SpatiO: Adaptive Test-Time Orchestration of Vision-Language Agents for Spatial Reasoning

SpatiO main figure — Reliability-aware Spatial Agents Orchestration pipeline

SpatiO introduces a heterogeneous multi-agent framework for spatial reasoning. The Orchestrator classifies the query, assigns specialist roles (Implicit Visual Reasoning, Explicit 3D Reconstruction, Scene-graph Construction), and updates per-agent confidence scores through Test-Time Orchestration. A Reasoning Agent synthesizes outputs into a final answer.

Abstract

Spatial Adaptability through Heterogeneous Multi-Agent Orchestration

Understanding visual scenes requires not only recognizing objects but also reasoning about their spatial relationships. Unlike general vision-language tasks, spatial reasoning requires integrating multiple inductive biases—such as 2D appearance cues, depth signals, and geometric constraints—whose reliability varies across contexts. This suggests that effective spatial reasoning requires spatial adaptability: the ability to flexibly coordinate different reasoning strategies depending on the input.

However, most existing approaches rely on a single reasoning pipeline that implicitly learns a fixed spatial prior, limiting their ability to adapt under distribution changes. Multi-agent systems offer a promising alternative by aggregating diverse reasoning trajectories, but prior attempts in spatial reasoning primarily employ homogeneous agents, restricting the diversity of inductive biases they can leverage.

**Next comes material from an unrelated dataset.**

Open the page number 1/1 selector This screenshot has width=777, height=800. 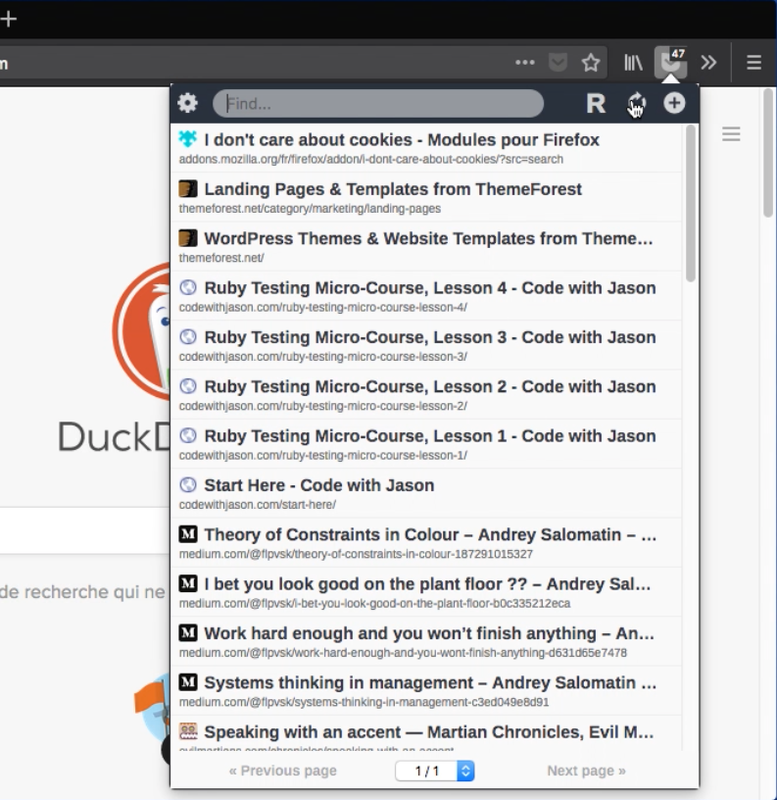pyautogui.click(x=435, y=770)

In this work, we introduce SpatiO, a heterogeneous multi-agent framework for spatial reasoning. SpatiO adaptively orchestrates specialists with diverse spatial inductive biases at test time, guided by continuously updated confidence scores that reflect each specialist's past reliability on similar queries.

Method

Three-Stage Reliability-Aware Orchestration

Stage 1

Adaptive Role Assignment

The Orchestrator classifies the spatial query category and selects top-3 specialist agents, returning their roles with confidence scores.

Stage 2

Role-conditioned Specialist Execution

Each specialist leverages its assigned inductive bias—depth maps, scene-graphs, or visual reasoning traces—to produce an independent answer.

Stage 3

Reliability-aware Final Reasoning

A Reasoning Agent synthesizes all specialist outputs, weighted by their confidence scores, to produce the final answer and update scores.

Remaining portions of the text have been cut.